*Problem*: Below are the entries; give again exactly the lines from the one mentioning "The height and width of the screenshot is (785, 696)." through the one mentioning "Task: Select the Order box with value 165", inclusive.

○ ○ ○ ○ ○

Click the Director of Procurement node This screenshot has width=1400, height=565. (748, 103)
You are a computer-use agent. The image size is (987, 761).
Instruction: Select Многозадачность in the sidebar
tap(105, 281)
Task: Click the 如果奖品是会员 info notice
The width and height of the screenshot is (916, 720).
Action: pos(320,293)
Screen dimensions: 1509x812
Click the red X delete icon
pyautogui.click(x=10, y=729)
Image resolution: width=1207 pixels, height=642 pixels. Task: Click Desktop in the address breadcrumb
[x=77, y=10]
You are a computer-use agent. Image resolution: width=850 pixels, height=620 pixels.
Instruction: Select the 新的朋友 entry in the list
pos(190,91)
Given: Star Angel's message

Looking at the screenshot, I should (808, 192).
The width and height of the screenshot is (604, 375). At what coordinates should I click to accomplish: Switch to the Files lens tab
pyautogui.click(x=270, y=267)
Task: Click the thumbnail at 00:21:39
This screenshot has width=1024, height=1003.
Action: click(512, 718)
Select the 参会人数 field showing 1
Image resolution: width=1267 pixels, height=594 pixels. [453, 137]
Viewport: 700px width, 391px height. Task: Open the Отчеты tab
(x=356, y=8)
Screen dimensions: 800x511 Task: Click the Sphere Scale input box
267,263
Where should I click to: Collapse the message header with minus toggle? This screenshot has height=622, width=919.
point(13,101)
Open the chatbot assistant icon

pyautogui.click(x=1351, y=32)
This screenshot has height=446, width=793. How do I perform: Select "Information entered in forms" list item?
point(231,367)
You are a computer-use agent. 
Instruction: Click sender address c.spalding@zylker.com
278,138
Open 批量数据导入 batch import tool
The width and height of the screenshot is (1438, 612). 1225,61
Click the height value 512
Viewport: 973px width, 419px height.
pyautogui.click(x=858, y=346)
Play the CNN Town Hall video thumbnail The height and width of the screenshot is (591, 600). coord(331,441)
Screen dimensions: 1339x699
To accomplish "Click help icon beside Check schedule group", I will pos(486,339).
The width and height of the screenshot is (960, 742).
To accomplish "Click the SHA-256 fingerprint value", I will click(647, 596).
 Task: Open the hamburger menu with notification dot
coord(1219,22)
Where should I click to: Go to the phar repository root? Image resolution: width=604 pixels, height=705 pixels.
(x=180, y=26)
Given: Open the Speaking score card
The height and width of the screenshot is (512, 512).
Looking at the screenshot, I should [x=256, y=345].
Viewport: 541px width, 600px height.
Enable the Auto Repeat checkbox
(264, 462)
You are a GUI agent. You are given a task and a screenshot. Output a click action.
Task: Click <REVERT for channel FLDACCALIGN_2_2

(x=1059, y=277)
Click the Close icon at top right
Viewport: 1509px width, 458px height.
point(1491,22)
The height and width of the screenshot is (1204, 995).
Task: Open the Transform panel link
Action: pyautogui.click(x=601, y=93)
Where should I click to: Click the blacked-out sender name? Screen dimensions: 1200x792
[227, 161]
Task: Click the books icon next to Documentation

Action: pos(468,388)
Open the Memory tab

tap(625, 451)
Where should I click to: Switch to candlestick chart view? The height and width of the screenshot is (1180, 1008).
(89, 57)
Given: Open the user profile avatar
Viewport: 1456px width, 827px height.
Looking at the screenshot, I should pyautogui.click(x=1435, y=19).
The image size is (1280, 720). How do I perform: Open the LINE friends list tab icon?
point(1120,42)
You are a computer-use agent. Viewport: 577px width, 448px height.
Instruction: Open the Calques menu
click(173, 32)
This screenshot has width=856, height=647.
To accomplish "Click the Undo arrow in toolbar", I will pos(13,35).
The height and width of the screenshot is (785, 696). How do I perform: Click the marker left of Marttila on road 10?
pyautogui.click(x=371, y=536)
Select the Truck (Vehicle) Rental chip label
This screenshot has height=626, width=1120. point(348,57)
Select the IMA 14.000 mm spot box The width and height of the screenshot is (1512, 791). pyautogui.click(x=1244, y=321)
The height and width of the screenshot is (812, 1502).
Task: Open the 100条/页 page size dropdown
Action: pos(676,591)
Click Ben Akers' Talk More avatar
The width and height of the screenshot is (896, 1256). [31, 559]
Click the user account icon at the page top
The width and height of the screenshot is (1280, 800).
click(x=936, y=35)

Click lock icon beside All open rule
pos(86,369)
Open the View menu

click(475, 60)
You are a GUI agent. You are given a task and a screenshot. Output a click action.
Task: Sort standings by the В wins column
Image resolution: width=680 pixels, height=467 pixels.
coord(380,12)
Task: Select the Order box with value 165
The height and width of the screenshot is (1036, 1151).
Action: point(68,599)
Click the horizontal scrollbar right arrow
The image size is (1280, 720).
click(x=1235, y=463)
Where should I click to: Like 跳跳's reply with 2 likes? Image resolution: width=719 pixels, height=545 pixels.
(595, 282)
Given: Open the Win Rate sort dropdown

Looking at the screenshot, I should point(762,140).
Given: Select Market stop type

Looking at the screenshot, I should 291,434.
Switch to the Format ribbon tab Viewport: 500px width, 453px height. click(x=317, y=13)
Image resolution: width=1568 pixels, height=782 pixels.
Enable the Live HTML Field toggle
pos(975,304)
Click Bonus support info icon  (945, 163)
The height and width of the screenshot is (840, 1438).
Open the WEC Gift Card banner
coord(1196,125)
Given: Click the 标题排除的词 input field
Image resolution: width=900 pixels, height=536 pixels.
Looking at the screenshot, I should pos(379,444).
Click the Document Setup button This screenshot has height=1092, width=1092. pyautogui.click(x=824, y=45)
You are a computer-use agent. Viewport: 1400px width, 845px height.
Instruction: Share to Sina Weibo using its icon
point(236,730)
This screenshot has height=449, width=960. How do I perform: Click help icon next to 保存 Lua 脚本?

○ ○ ○ ○ ○

*Exercise answer*:
The height and width of the screenshot is (785, 696). How do I perform: Click the marker left of Marttila on road 10?
pyautogui.click(x=371, y=536)
Select the Truck (Vehicle) Rental chip label
This screenshot has height=626, width=1120. point(348,57)
Select the IMA 14.000 mm spot box The width and height of the screenshot is (1512, 791). pyautogui.click(x=1244, y=321)
The height and width of the screenshot is (812, 1502).
Task: Open the 100条/页 page size dropdown
Action: pos(676,591)
Click Ben Akers' Talk More avatar
The width and height of the screenshot is (896, 1256). [31, 559]
Click the user account icon at the page top
The width and height of the screenshot is (1280, 800).
click(x=936, y=35)

Click lock icon beside All open rule
pos(86,369)
Open the View menu

click(475, 60)
You are a GUI agent. You are given a task and a screenshot. Output a click action.
Task: Sort standings by the В wins column
Image resolution: width=680 pixels, height=467 pixels.
coord(380,12)
Task: Select the Order box with value 165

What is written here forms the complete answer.